▶ _Task to complete_
Rewrite the listing from the line with "Where should I" through the end of the listing, changing "orange" to "yellow" and leaving everything else as it stands. Omit the pictures from your answer.
* start *
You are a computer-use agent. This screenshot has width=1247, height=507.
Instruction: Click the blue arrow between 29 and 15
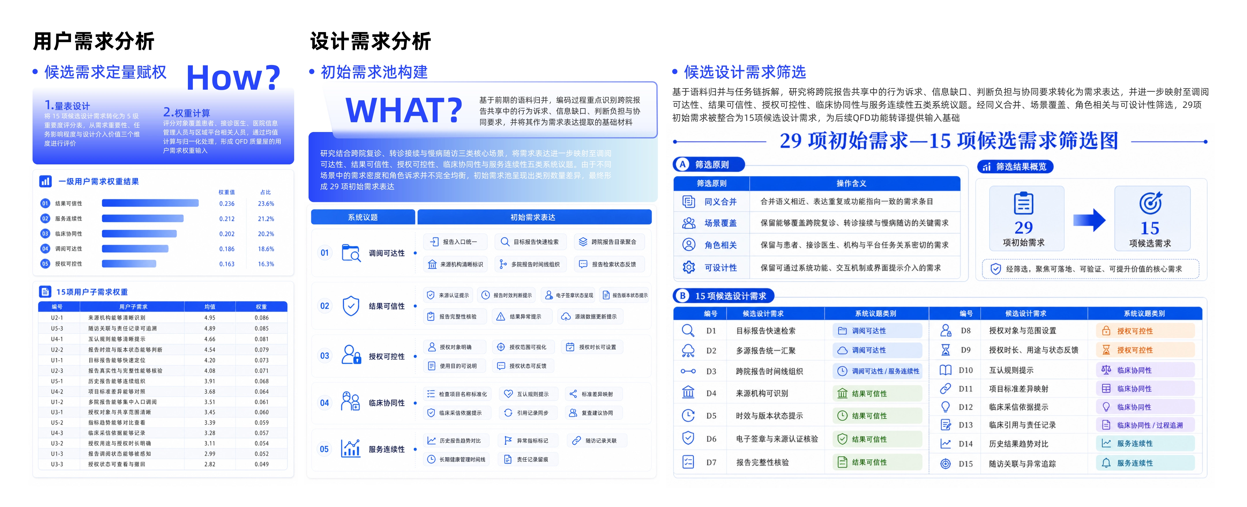pyautogui.click(x=1089, y=221)
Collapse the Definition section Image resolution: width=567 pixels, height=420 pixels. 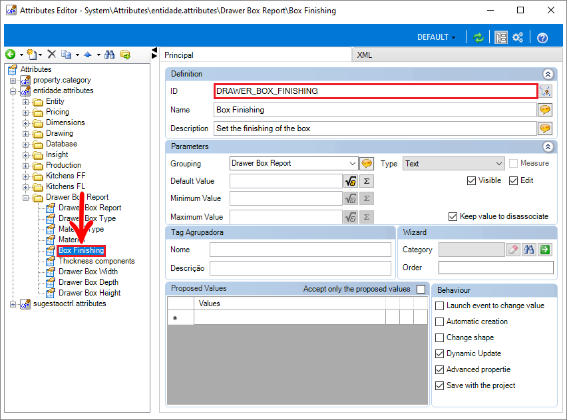548,74
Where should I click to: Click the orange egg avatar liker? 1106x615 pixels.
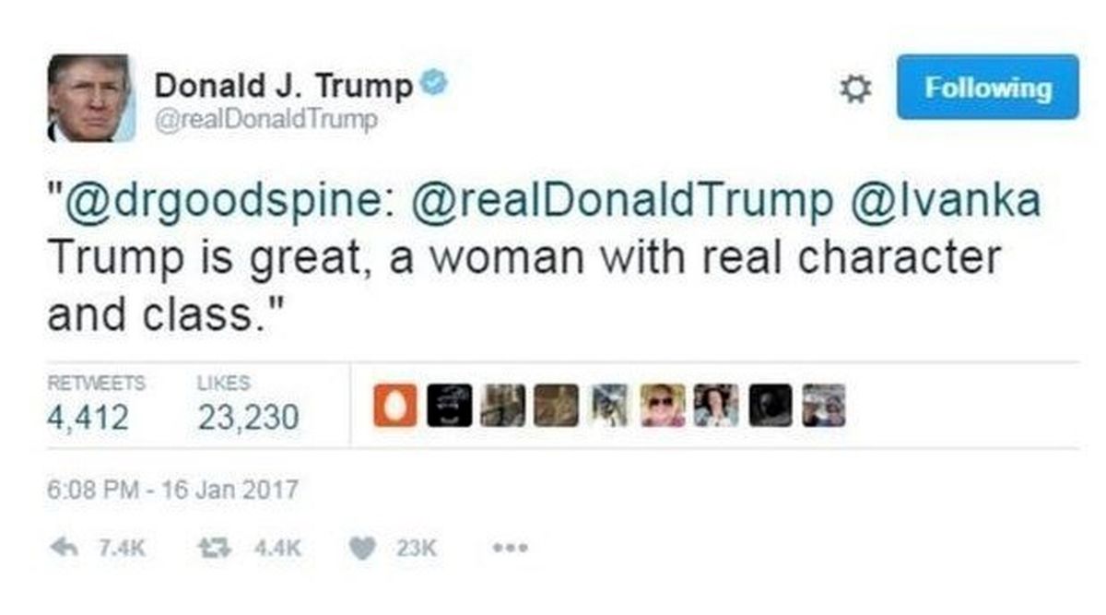point(394,406)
* end *
▶ _Response to the task_
Where should I click to: Click the yellow egg avatar liker? 1106x615 pixels.
point(394,406)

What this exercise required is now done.